Tell him if he pushes it that one day you will tell the children he cheated and then had a fucking party in the house he out you out of.

Pinkdelight3 · 22/11/2022 11:08

The irony of saying he "lives like a student" - presumably based on the shared house, which he lives in because he moved out of the family so the OP could live there with the DC.

Tell him you have made plans to have guests in your home that evening.

I'd hope they're all guests that the ex knows and that no one's going to have any drinks or anything approaching a party because apparently that's not allowed when you're over 18.

PrincessPoodle · 22/11/2022 11:10

People will get drunk and sleep in your kids beds. There might be drugs which could be dropped and fall somewhere. I would simply tell him to fuck off. If he tries doing it anyway stay home. Let the kids stay up. It will be the shittest party ever. Invite your mum friends and have a toddler rave.

PrincessPoodle · 22/11/2022 11:12

Pinkdelight3 · 22/11/2022 11:08

The irony of saying he "lives like a student" - presumably based on the shared house, which he lives in because he moved out of the family so the OP could live there with the DC.

Tell him you have made plans to have guests in your home that evening.

I'd hope they're all guests that the ex knows and that no one's going to have any drinks or anything approaching a party because apparently that's not allowed when you're over 18.

Well someone has to look after his children. The alternative would be that he did. And she is moving out and he hasn't paid her this month!

Lockheart · 22/11/2022 11:13

If he's still paying the mortgage on a house he doesn't live in it's entirely possible a house share is all he can afford with rents being the way they are. Bit harsh to denigrate him for that, the housing market is brutal at the moment and many older professionals houseshare as it's your only option. I houseshare with a group of people all in our 30s / 40s. No living like students or drugs here.

Bookworm20 · 22/11/2022 11:18

OP says he is paying half the house at the moment. But I assume this is because

  1. Its his childrens home and they have to live somewhere until OP moves. They can hardly live in the house share.
  2. He is moving back into the house when OP leaves - she says he is keeping the house. I am sure his houseshare is very low cost wise, so this is his way of securing the house to be able to move back into it.

So based on that, I think it is entirely reasonable that OP says no to the party on NYE. So what if its his 40th. He can celebrate a birthday anywhere. And if he really wants a house party he can arrange one once he has moved back in.

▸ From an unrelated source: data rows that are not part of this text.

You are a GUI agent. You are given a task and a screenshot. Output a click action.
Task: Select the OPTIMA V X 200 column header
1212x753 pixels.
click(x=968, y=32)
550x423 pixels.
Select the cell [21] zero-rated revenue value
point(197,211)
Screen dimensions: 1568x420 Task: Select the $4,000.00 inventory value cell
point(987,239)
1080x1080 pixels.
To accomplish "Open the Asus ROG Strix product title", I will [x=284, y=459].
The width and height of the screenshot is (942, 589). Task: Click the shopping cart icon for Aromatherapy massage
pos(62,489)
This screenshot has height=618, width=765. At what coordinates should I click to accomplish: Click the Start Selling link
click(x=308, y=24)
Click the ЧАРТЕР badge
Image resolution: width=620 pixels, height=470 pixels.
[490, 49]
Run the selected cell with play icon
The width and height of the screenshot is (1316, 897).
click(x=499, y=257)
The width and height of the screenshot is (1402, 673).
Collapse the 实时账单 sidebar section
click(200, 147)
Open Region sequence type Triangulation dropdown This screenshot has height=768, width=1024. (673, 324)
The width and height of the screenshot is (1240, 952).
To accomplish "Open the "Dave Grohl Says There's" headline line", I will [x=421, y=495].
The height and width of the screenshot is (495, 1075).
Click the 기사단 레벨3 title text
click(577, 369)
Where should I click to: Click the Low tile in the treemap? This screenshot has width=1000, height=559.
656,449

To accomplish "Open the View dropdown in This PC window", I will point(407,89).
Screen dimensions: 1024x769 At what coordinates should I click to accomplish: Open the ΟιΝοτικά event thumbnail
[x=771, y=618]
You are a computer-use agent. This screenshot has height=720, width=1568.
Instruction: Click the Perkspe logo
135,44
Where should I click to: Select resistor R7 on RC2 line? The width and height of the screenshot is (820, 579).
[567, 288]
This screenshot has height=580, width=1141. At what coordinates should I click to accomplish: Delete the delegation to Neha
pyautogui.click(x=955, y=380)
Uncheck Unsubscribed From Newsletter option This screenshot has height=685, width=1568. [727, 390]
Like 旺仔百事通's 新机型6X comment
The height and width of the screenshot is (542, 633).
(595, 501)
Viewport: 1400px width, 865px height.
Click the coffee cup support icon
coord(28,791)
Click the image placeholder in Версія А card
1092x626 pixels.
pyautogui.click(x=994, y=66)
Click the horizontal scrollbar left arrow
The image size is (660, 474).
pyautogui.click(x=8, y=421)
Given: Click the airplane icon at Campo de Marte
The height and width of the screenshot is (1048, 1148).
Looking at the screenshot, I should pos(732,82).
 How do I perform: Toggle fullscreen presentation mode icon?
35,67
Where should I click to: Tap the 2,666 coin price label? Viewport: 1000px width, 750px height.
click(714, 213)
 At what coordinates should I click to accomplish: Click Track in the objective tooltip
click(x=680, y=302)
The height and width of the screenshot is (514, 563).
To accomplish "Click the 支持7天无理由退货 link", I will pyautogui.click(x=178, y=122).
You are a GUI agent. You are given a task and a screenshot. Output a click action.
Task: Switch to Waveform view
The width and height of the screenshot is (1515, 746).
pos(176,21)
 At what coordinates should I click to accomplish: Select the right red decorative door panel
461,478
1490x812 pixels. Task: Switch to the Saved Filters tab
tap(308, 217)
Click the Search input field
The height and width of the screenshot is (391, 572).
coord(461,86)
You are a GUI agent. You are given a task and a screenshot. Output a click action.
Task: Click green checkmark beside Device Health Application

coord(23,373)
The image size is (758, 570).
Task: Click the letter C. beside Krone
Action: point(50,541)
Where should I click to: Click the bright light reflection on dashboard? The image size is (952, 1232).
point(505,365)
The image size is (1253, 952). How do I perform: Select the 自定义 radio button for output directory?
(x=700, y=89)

Just because the house is still 'half his' does not mean he can ask OP and the DC to leave just because he wants a birthday party.

He has asked. Its a no. It really is that simple. OP can still go to her friends house, if thats her plan. No way does she need to allow a party in her house just because she may or may not be using it that night.

If they were still together and a couple, it would still require BOTH people to agree to having a party in the house.

LaBellina · 22/11/2022 11:20

x2boys · 22/11/2022 09:53

Did you not ?
You see in my world people 40 + dont tend to want to go out trashing things etc because they have grown up and grown ouf of all that ,some 18 year olds wont either but from my own personal ecperience of being 18 once it was more likely to happen as many couldnt handle the booze

In ‘your world’ 🤣 Lala Land?

The nativity is kinda of cute though.